## TASK
Copy the passage of the programming post from "The wonders of" up to and including "one of you." word for word.

The wonders of optimisation

Hi! I’m very much still learning programming, and a funny thing happened to me right now. Since I have nobody else to share it with, I figured I’d post here, though it’s probably the kind of story that happened to every one of you.

I’m working on a potentially rather complex game right now. The kind of complexity you probably shouldn’t have in your first project if you have zero programming experience. Well screw that! I’ve spent tons of time in the 90s fiddling with QBasic and later spent days making custom maps for Warcraft 3 (though I always stubbornly avoided writing custom code and did everything through the horribly inefficient GUI). That should be enough, right? To my surprise, I took to LUA really fast and it’s been a blast figuring everything out so far. It also helps to have realistic goals:

I’ve already surpassed my first goal - “Do not lose interest after two weeks”, seeing as I’ve been working on this since February. Right now I’m on “Stick with it long enough to see the code turn into a horrid inefficient mess I don’t understand at all”. In case you are wondering, “Add actual gameplay” is step 7, though I can see myself pushing it farther down the line. The real end goal is not “have a playable and fun game” but “learn programming and have fun doing that” and I’m doing pretty well in that regard.

## DATASET EXCERPT
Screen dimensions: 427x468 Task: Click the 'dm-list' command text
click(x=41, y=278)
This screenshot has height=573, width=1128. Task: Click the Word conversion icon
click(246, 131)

## PROBLEM SOLUTION
The wonders of optimisation

Hi! I’m very much still learning programming, and a funny thing happened to me right now. Since I have nobody else to share it with, I figured I’d post here, though it’s probably the kind of story that happened to every one of you.